Au quotidien, je suis agriculteur mais j'ai toujours travaillé dans le domaine de la santé. Je n'ai effectivement pas eu de formation médicale. Mais en 2003, je faisais partie de ceux qui ont bénéficié de la formation donnée par l'ONG Action-Santé-Organisation-Secours (ASOS). Notre projet n'a pas duré. En 2009, est arrivé le Kaominina Mendrika salama (KMsalama) du projet Santénet2 et j’étais élu par la communauté pour être un agent communautaire (AC) enfant. C'est ma passion de m’occuper des mes petits enfants. Même si je ne suis pas médecin, avec la formation qu'on me donne, je peux diagnostiquer la maladie d'un enfant, lui préscrire des médicaments quand je sais ce qu'il a ou l'envoyer au centre de santé si la maladie dépasse mes compétences. Certes, la communauté m'a élu, mais ma volonté m'a permis d'être un AC enfant.
Eugénie Raveloarisoa
« Je rends service à ma communauté en étant un AC mère »
S'occuper de la santé maternelle n'est pas nouveau pour moi. Au temps de l'ASOS, j'ai été déjà élue par la communauté et depuis le KMsalama m'a reproché d'être un AC mère. Je ne suis pas médecin, bien sûre, mais j'ai été formée à plusieurs reprises sur la sensibilisation et le suivi des femmes enceintes, le planning familial,...Ce que je souhaite, c'est de rendre service à ma communauté, peu importe si je suis payée ou pas. L'essentiel, c'est que cette dernière soit servie médicalement, vu que nous nous trouvions éloignées du centre de santé de base (CSB). Je fais le porte-à-porte pour demander, si une femme manque son rendez-vous de planning familial ou qu'une autre ne fait pas un suivi de sa grossesse. Deux à trois fois par mois, je fais une sensibilisation générale au sein de la communauté.
Théodore Ranisoa
« La réduction du taux de mortalité infantile est mon défi »

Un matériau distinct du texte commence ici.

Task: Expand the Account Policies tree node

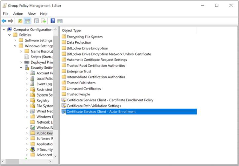Action: coord(27,73)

Ma communauté m'a proposé d'être un AC enfant. Cela a été une énorme joie pour moi parce que ça montre la confiance qu'elle a en moi. S'occuper des enfants est une de mes tâches quotidiennes, vu que j'en ai trois. Mais dans ma responsabilité d'AC, c'est un peu différent parce que je deviens « médecin », alors que je n'ai pas été formé dans des facultés de médecine ni fait une thèse sur une recherche médicale. Mais en l'examinant, je sais ce qu'il a et je sais aussi quoi lui prescrire. Deux fois par an, on a une formation sur le travail des AC. Nous ne sommes pas payés et cela ne pose aucun problème parce que j'ai mon travail d'agriculteur au quotidien. Je me sens à l'aise quand je prends un enfant malade dans mes bras, le peser, lui prendre sa température,...Je me bats pour la réduction du taux de mortalité infantile dans notre communauté un peu lointaine.